On a more personal level, I sometimes think about the saint and sinner idea in terms of those places in ourselves that we keep open to God and those places that we close off from God.  We all have them and the beauty of the Christian community is that they differ and complement one another.
                This is not going to be a full-on stewardship sermon, but money and possessions is a common place that we try to keep closed from God.  People sometimes get angry when pastors talk about money from the pulpit.  We don’t want to hear this worldly stuff.  The church can’t tell me what to buy or how to give.  That’s personal business.  And even though God knows all about it, every dollar in your bank account and every penny hidden under a couch cushion, we still want to keep it to ourselves as though that is possible.  But somewhere in every church we find people who are different, who are open to giving and actually enjoy finding ways to give from what they have.  We say they have a spirit of generosity, something that the apostle Paul labeled a gift of the Holy Spirit.  That part of their lives is open to God, and it can be a great example to help the rest of us grow.  One of the difficult things about doing stewardship in the church is that we are often so secretive about money that we don’t even know that we have these kinds of saints among us.
                We become saints for one another if we pay attention, because each of us has been touched by God and each of us has places where we are open to God where others are not.  At the last meeting on homelessness in Falmouth, one of the speakers talked about how over the years they had adopted homeless people, allowing them to live in their home sometimes for weeks and months.  And I felt my chest tighten as I thought about a homeless person living in my house, with my family and my kids, and I realized that here was a place where I had room to grow, as I marveled at the gift of hospitality this person showed.  He was open to God’s calling in a way I was not.  There was one of God’s saints at work among us.
                We are saints to one another, not because one is particularly holier than another, but in living out our faith with our gifts in our own lives in our own ways, we show one another what holiness can mean.  One of the greatest misconceptions of sainthood is that you have to die to become one.  Instead, Jesus died so that we can be saints now.  We are saints who can bring the holy to our day to day lives and day to day interactions.

So this morning, as we take the time to remember the saints who have preceded us, I urge you to remember that you are one of the saints.  I remind you of the tradition that as we gather at the communion table we gather with all the saints, be it Saint Francis, Saint Andrew or saints whose names are only remembered in dusty books of congregational roles.  You have a place at that table.  I urge you to remember that we are saints for one another, living out many different examples of holiness.  I urge you to remember that we are saints for the world.  God’s holiness is not supposed to remain in this place, but belongs with you out in the world.  Although we are sinners who make mistakes, we are God’s saints made holy through the cross of Christ.

## MATERIAL PROVIDED

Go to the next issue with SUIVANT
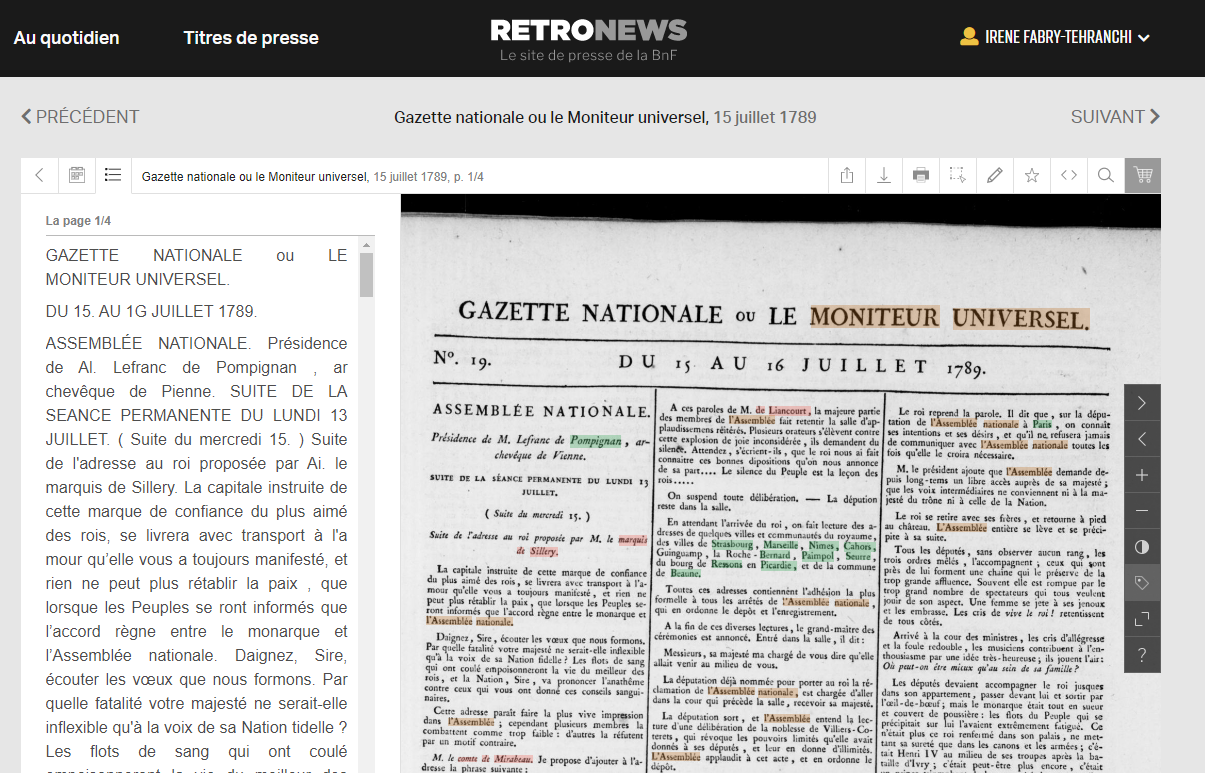Screen dimensions: 1205x773 1114,117
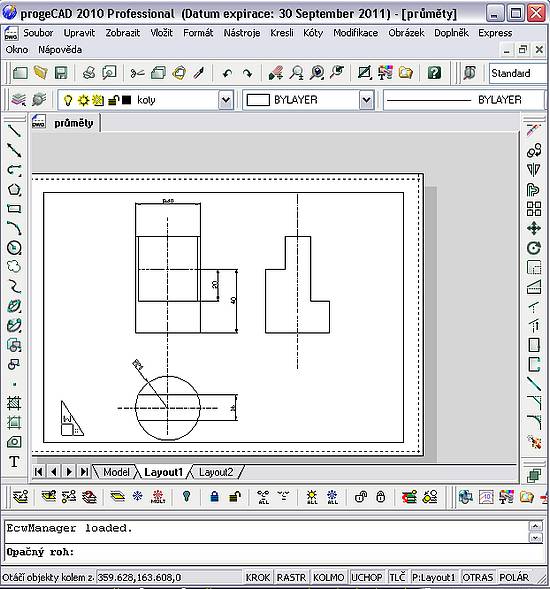Select the Line tool in draw toolbar

[x=14, y=131]
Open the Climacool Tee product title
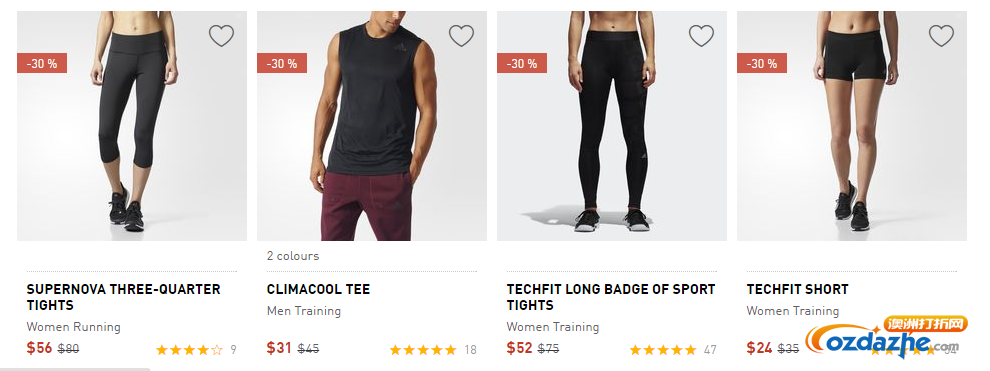The height and width of the screenshot is (371, 990). point(318,290)
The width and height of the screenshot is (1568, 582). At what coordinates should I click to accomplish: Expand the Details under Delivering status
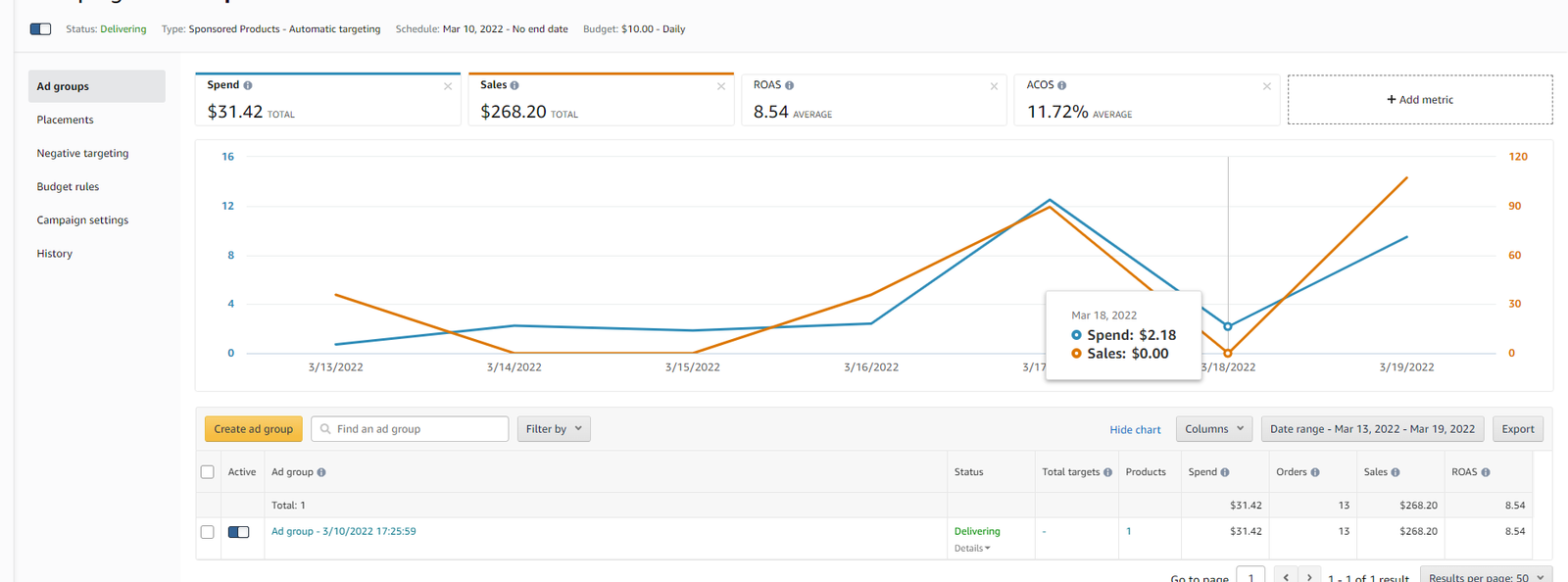pyautogui.click(x=972, y=549)
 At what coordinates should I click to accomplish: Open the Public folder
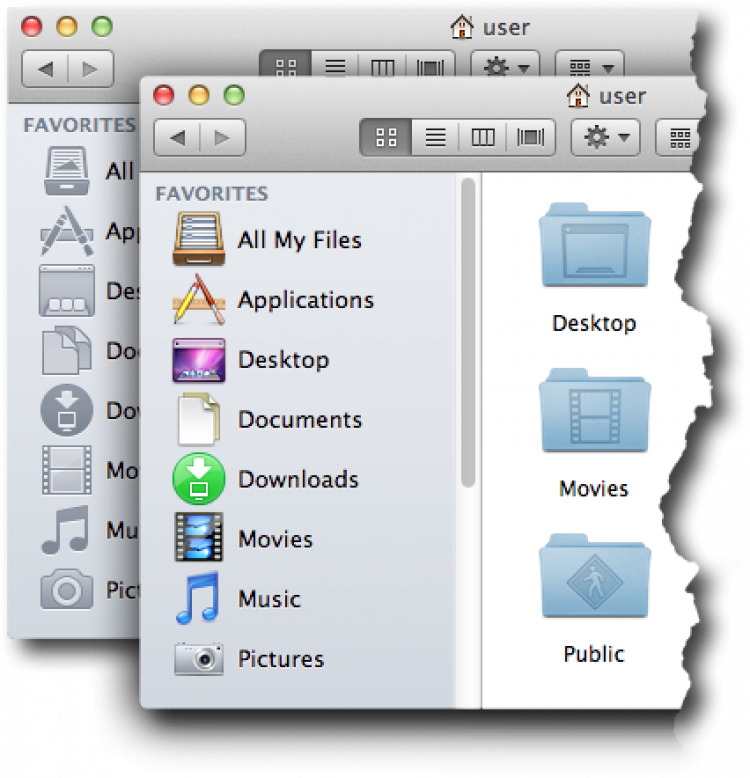click(x=594, y=600)
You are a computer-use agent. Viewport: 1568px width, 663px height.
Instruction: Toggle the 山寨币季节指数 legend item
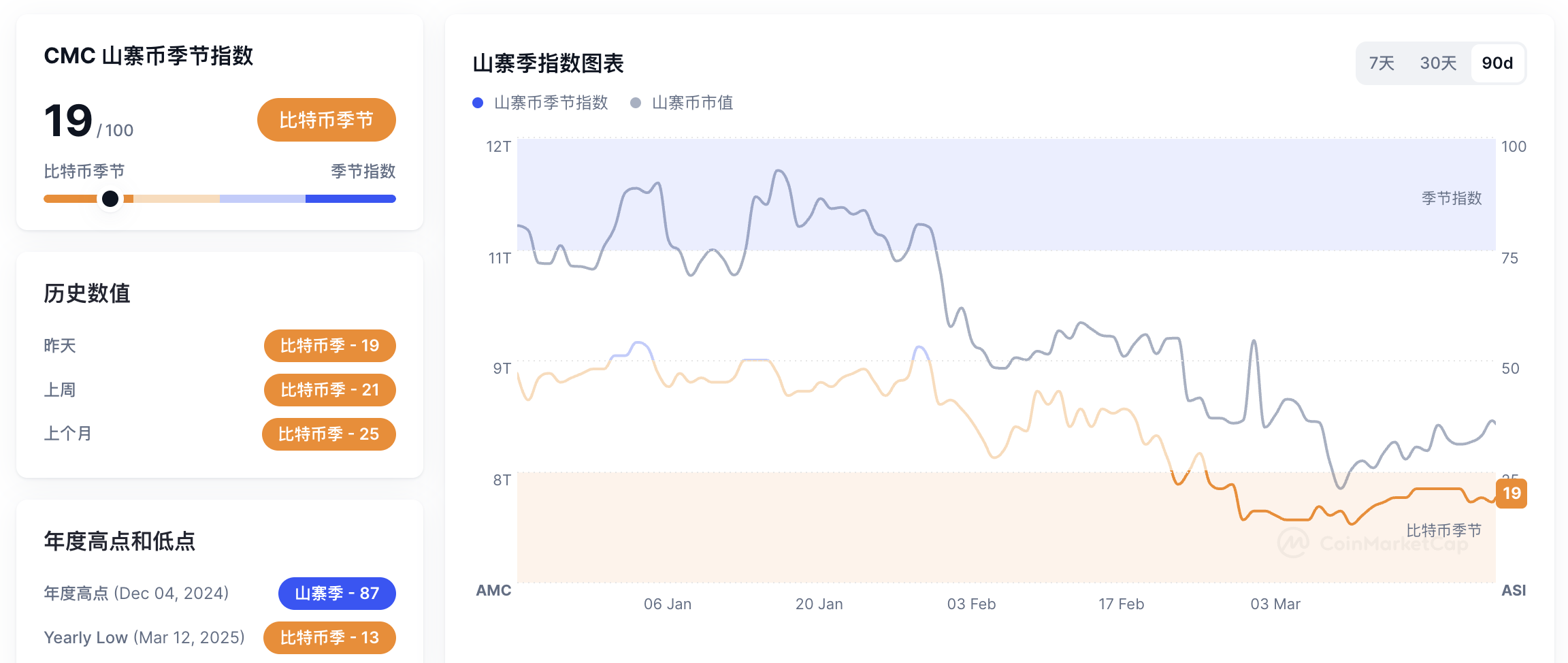pos(541,102)
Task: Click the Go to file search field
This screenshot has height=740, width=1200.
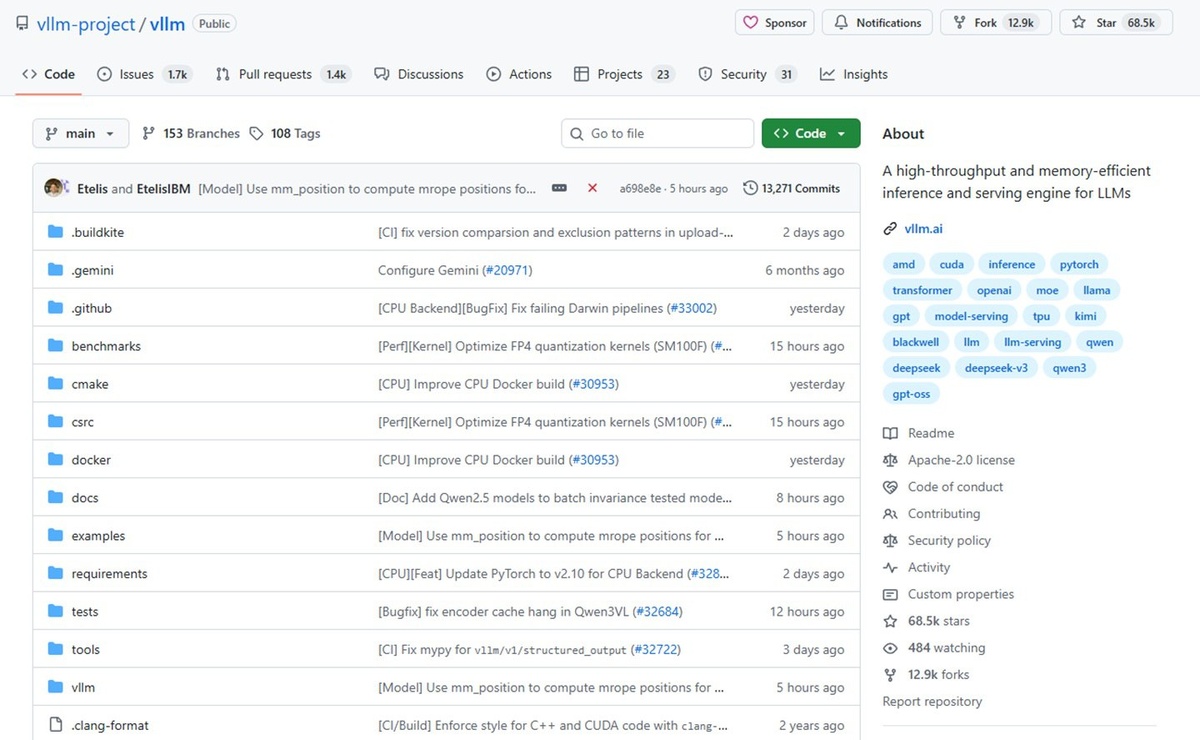Action: click(x=658, y=133)
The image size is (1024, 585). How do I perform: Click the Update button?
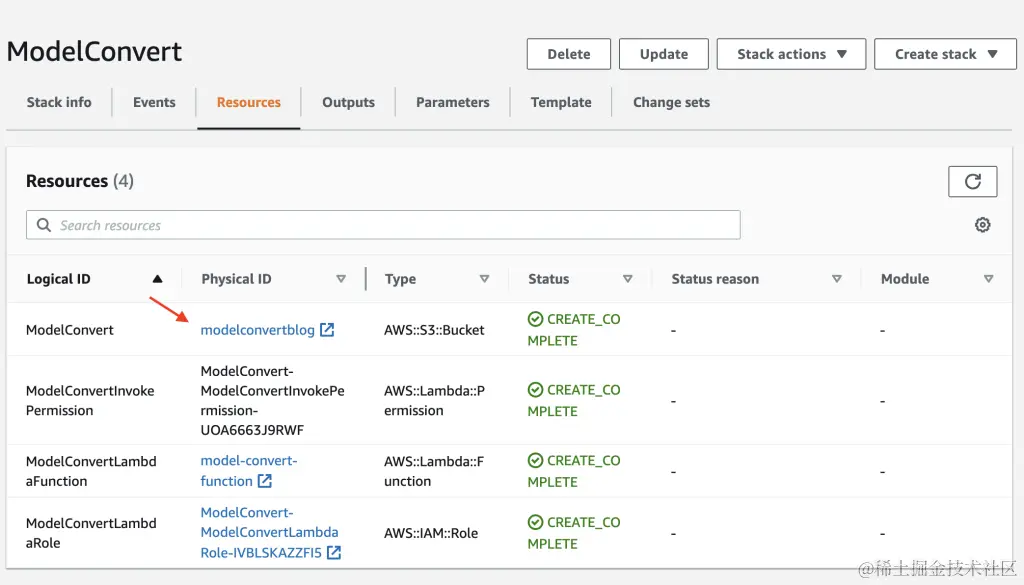click(664, 54)
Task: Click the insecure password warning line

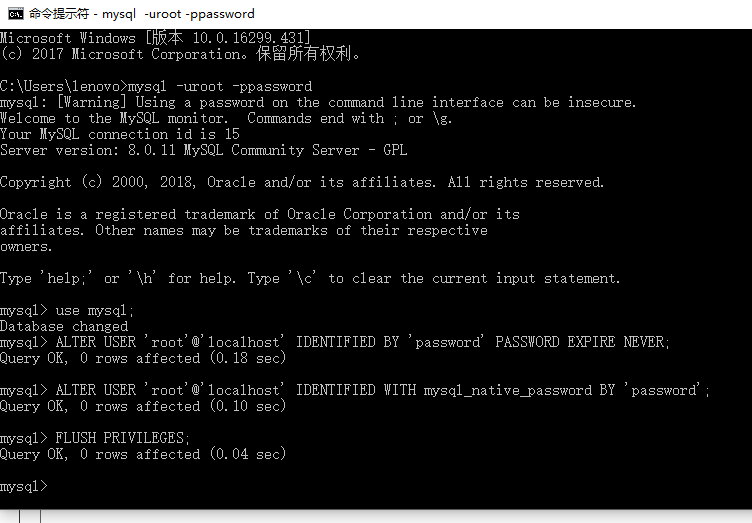Action: pos(318,102)
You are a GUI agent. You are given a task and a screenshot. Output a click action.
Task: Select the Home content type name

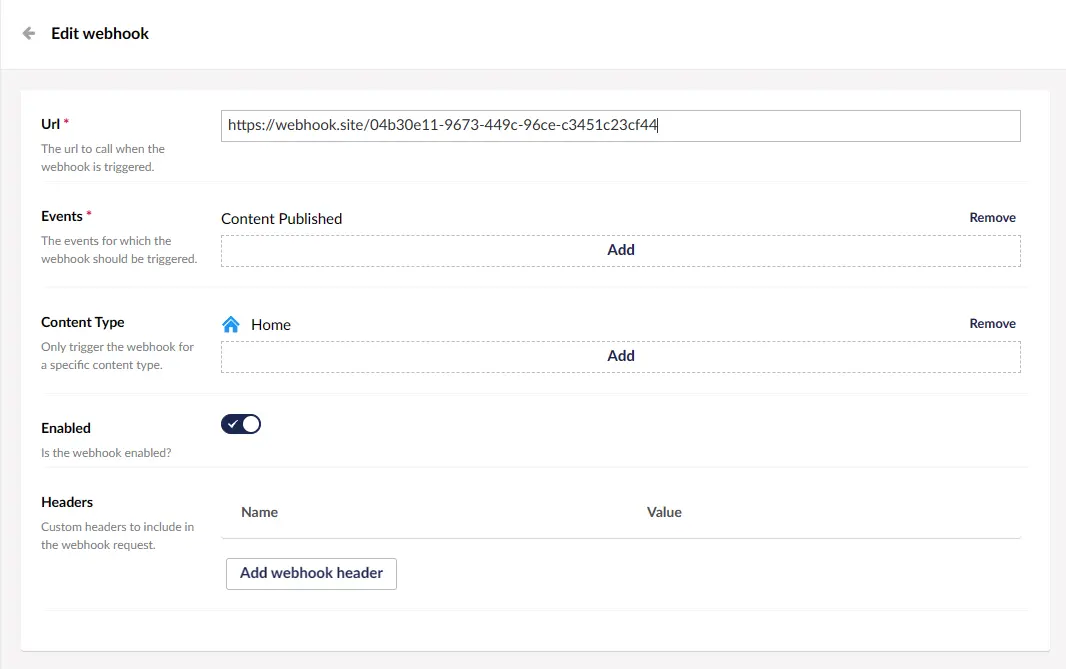click(x=271, y=325)
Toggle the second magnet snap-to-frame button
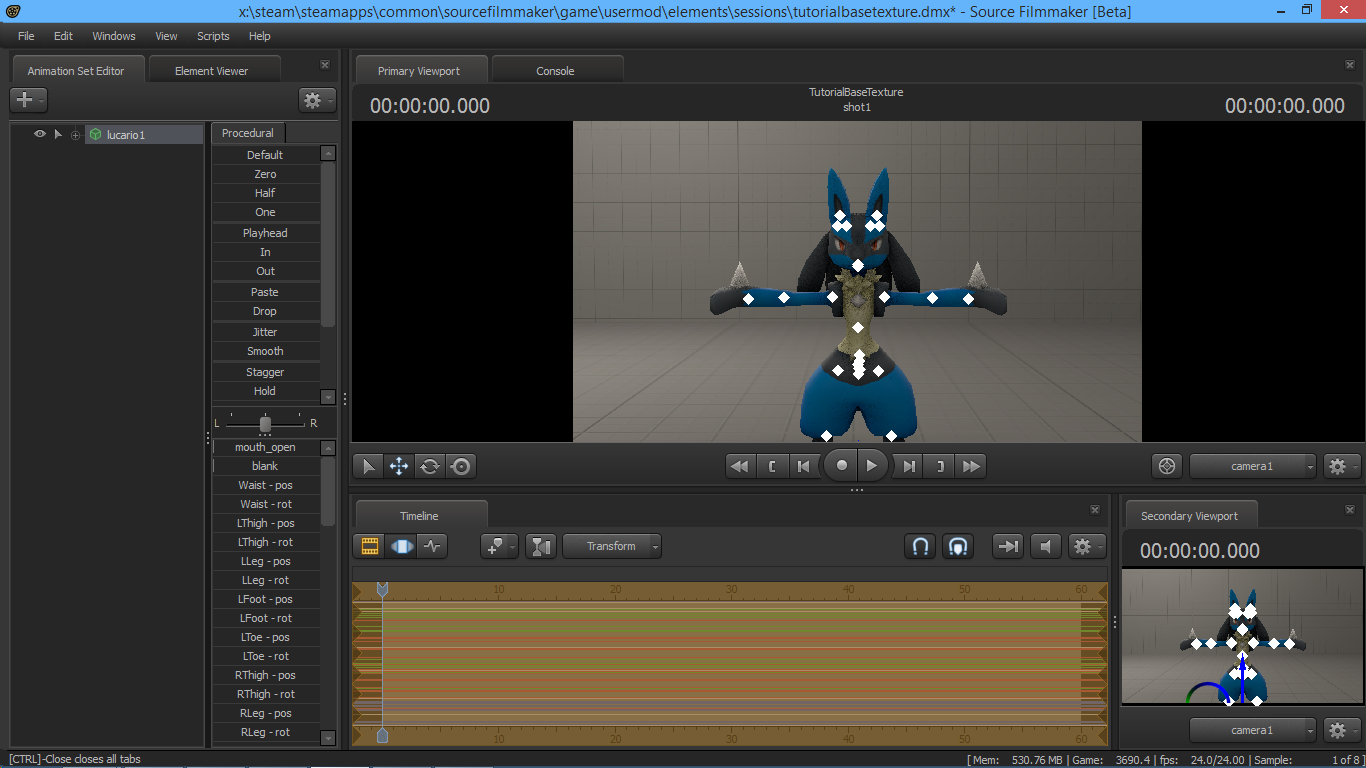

## TASK INSTRUCTIONS
(1) Does each statement below agree with the sermon? Answer yes or no for each, and quote the words from the sermon that decide it. (a) The meeting on homelessness mentioned in the sermon took place in Falmouth. (b) The sermon holds that a person must die to become a saint. (c) The sermon attributes to the apostle Paul the labeling of a spirit of generosity as a gift of the Holy Spirit.
(2) In the sermon, what did one of the speakers at the homelessness meeting say they had done over the years?
(3) Reproduce word for word the part of the sermon that opens with the words containing "On a more personal" and closes with "complement one another.".

## ANSWERS PER TASK
(1)
(a) Yes: "At the last meeting on homelessness in Falmouth"
(b) No: "One of the greatest misconceptions of sainthood is that you have to die to become one."
(c) Yes: "something that the apostle Paul labeled a gift of the Holy Spirit"

(2) They had adopted homeless people and let them live in their home, sometimes for weeks and months.

(3)
On a more personal level, I sometimes think about the saint and sinner idea in terms of those places in ourselves that we keep open to God and those places that we close off from God.  We all have them and the beauty of the Christian community is that they differ and complement one another.